Hillary Clinton has not been entirely positive on the stump in the weeks before Election Day
Her final ad of the campaign mimics much of what Clinton has said throughout her campaign
Hillary Clinton will appear in millions of households the night before Election Day with a straight-to-camera ad aimed at driving home a more hopeful message to persuadable voters.
The two-minute ad will air on NBC’s “The Voice” and CBS’s “Kevin Can’t Wait” Monday night, two shows that Clinton’s top aides hope will help her reach millions of voters across the country.
“Our core values are being tested in this election. But everywhere I go, people are refusing to be defined by fear and division,” Clinton says. “I believe in our people. I love this country. And I’m convinced that our best days are ahead of us if we reach for them together.
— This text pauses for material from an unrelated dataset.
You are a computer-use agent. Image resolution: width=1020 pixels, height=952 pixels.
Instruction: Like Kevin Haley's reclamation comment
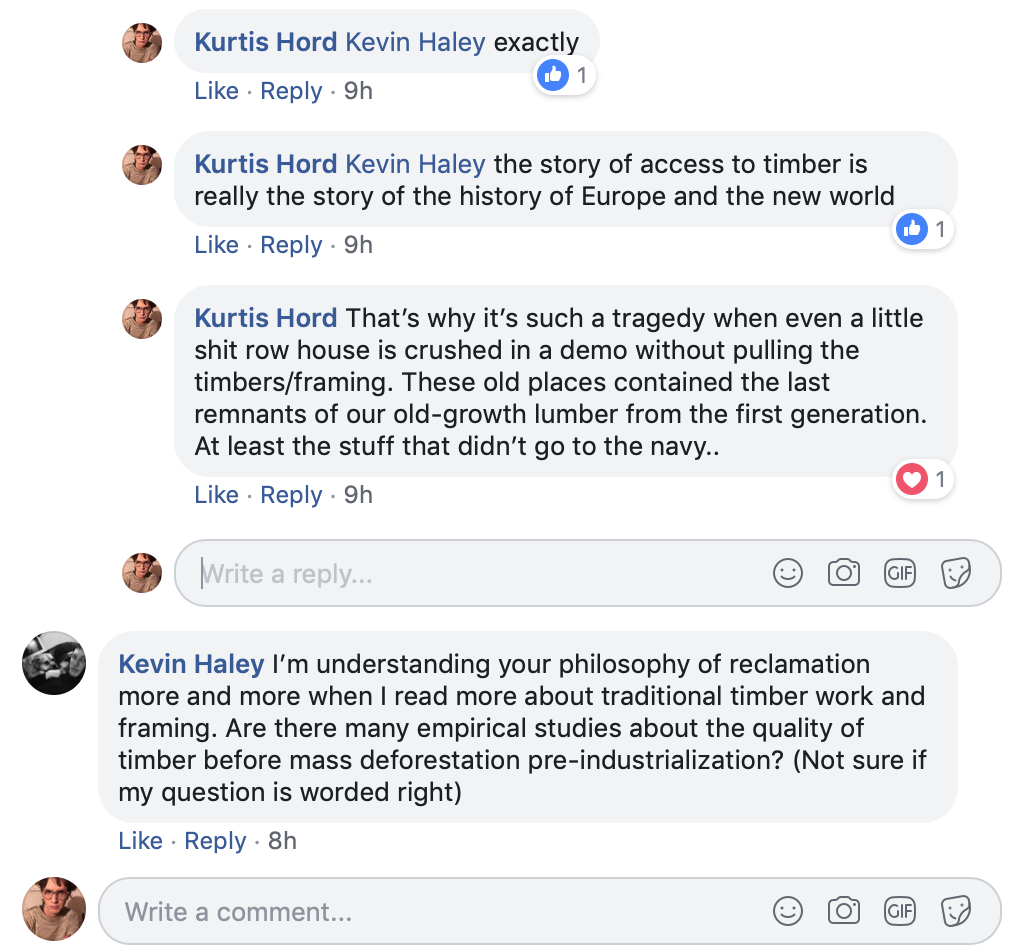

I want to be a president for all Americans. Not just those who support me in this election. For everyone.”
The rhetoric in the spot mimics much of what Clinton has said throughout her campaign, with a particular focus on acknowledging the unpredictability of the 2016 election.
“I think we can all agree it’s been a long campaign,” Clinton says in the spot. “But tomorrow, you get to pick our next president.”
Clinton has not been entirely positive on the stump in the weeks before Election Day, focusing as much on her policies as she did on Republican presidential nominee Donald Trump’s policies and rhetoric. At events across the country, Clinton called the election a “moment of reckoning” where American values are being tested. She also cast Trump as a racist candidate who can’t handle the power of the Oval Office.
Clinton also argues in the ad that people on Election Day will reject a campaign “defined by fear and division” – a clear reference to Trump – and choose one that is “hopeful and inclusive.”
“Our core values are being tested in this election. But everywhere I go, people are refusing to be defined by fear and division,” she says.
Clinton closes the ad by saying that she approves this message for “one last time.”
“So tonight, I’m asking for your vote. And tomorrow, let’s make history together,” the Democratic nominee says to close the spot.